> Extract to read:
-------------------------

One other very minor point, sizeof(char) is guaranteed to be 1 so you can simplify your malloc call to

 p=malloc(10);

Answer 3

Strings are not values, in C. You cannot copy strings around using assignment ( = ), but you can assign pointers (pointers are "real" values).

To copy a string into your newly allocated memory, you need:

strcpy(p, "string");

The way you've written it, you are overwriting the pointer returned by malloc() with the address of a static string constant. This causes a memory leak ; avoiding them is one of the challenges that makes C such a rewarding language to program in.

Answer 4

firstly, there is a memory leak in your first program. You malloc and then assign the pointer to another constant string.

Secondly, in the first program, you're modifying a CONSTANT string. but the second "CORRECT" program, you're duplicating that constant string and copying it into the memory allocated. Which, you're free to change.

Answer 5

char amessage[] = "now is the time"; /* an array */

char *pmessage = "now is the time"; /* a pointer */

" amessage is an array, just big enough to hold the sequence of characters and '\\0' that initializes it. Individual characters within the array may be changed but amessagewill always refer to the samestorage. On the other hand, pmessage is a pointer, initialized to point to a string constant; the pointer may subsequently be modified to point elsewhere, but the result is undefined if you try to modify the string contents."

courtsey K&R

-------------------------

> Work instructions:
• 1. Translate this sentence from the thread on C strings into Spanish: "You cannot copy strings around using assignment ( = ), but you can assign pointers (pointers are "real" values)."
• 2. Answer these questions from the thread on C strings:
(a) What value is sizeof(char) guaranteed to have?
(b) Which function does Answer 3 give for copying a string into newly allocated memory?
(c) What source is credited for the quoted passage at the end?
• 3. Rewrite part of the thread on C strings. Begin at the words "Strings are not" and stop after "to program in.", replacing "static string constant" with "string literal".

-------------------------

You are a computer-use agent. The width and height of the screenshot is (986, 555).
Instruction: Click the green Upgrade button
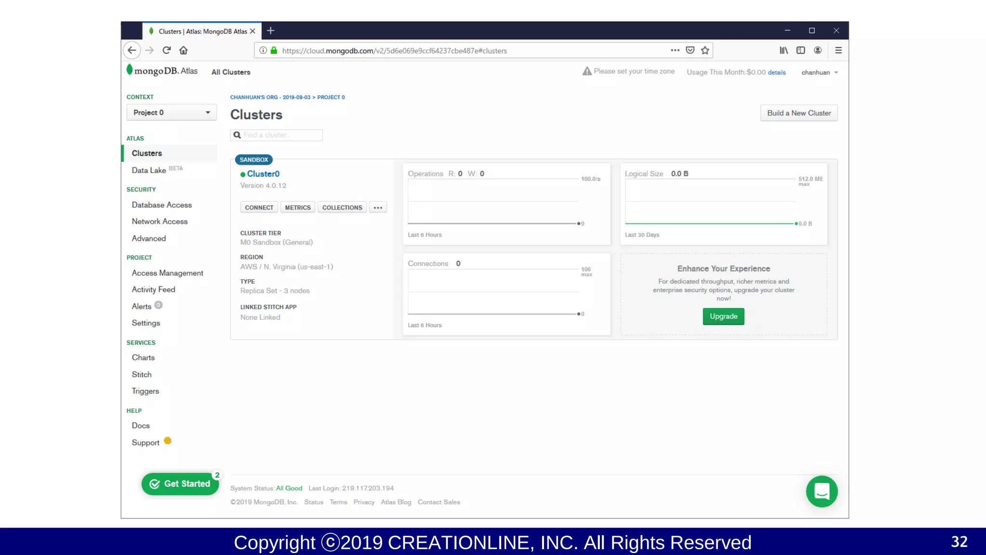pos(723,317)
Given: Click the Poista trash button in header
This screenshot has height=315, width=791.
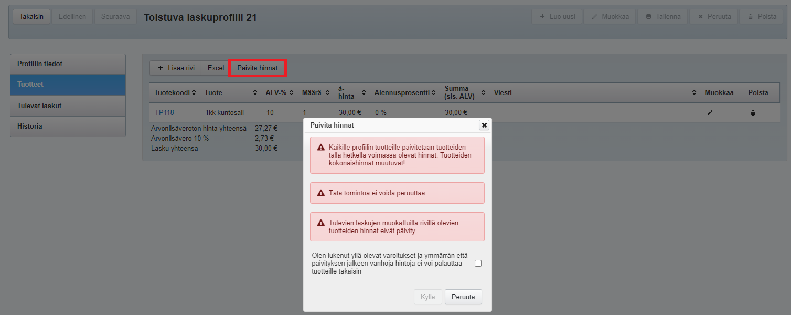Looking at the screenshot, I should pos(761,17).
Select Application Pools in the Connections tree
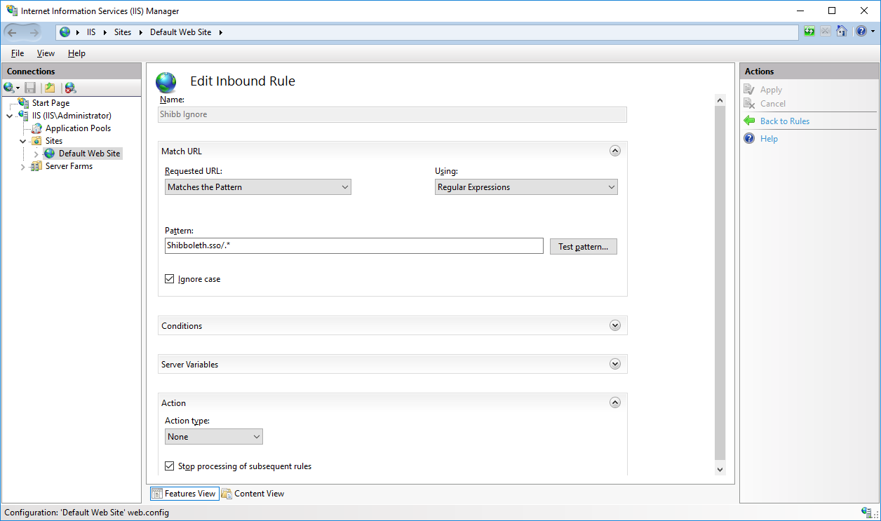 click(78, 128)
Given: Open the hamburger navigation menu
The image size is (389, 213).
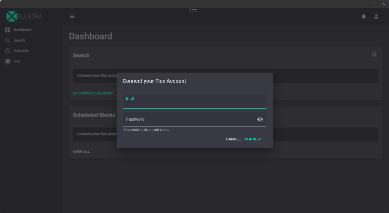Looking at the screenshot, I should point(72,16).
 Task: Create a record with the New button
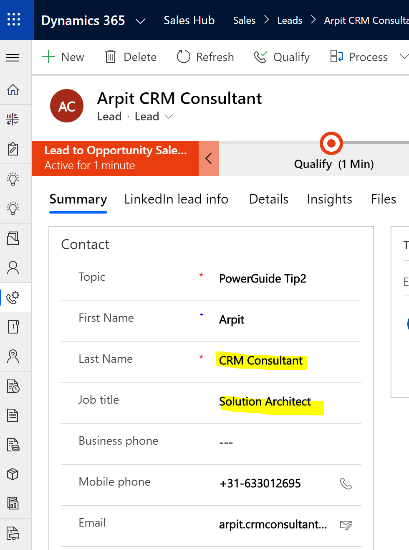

-------------------------

> Written responses:
• 1. No puedes copiar cadenas mediante asignación ( = ), pero sí puedes asignar punteros (los punteros son valores «reales»).

• 2.
(a) 1
(b) strcpy
(c) K&R

• 3.
Strings are not values, in C. You cannot copy strings around using assignment ( = ), but you can assign pointers (pointers are "real" values).

To copy a string into your newly allocated memory, you need:

strcpy(p, "string");

The way you've written it, you are overwriting the pointer returned by malloc() with the address of a string literal. This causes a memory leak ; avoiding them is one of the challenges that makes C such a rewarding language to program in.